Stored data:
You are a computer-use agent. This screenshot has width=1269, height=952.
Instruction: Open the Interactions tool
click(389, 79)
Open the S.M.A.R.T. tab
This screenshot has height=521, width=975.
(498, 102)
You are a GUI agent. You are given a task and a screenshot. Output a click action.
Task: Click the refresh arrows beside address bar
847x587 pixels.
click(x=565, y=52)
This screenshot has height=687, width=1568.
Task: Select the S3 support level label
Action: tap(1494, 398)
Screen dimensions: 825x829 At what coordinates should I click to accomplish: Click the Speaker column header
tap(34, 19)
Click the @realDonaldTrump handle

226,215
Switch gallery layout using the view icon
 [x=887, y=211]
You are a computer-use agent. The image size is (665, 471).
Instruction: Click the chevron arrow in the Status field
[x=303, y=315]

§ TASK STATEMENT
The output should restate the data exactly, with no line missing.

§ TASK RESULT
You are a computer-use agent. This screenshot has width=1269, height=952.
Instruction: Open the Interactions tool
click(389, 79)
Open the S.M.A.R.T. tab
This screenshot has height=521, width=975.
(498, 102)
You are a GUI agent. You are given a task and a screenshot. Output a click action.
Task: Click the refresh arrows beside address bar
847x587 pixels.
click(x=565, y=52)
This screenshot has height=687, width=1568.
Task: Select the S3 support level label
Action: tap(1494, 398)
Screen dimensions: 825x829 At what coordinates should I click to accomplish: Click the Speaker column header
tap(34, 19)
Click the @realDonaldTrump handle

226,215
Switch gallery layout using the view icon
 [x=887, y=211]
You are a computer-use agent. The image size is (665, 471).
Instruction: Click the chevron arrow in the Status field
[x=303, y=315]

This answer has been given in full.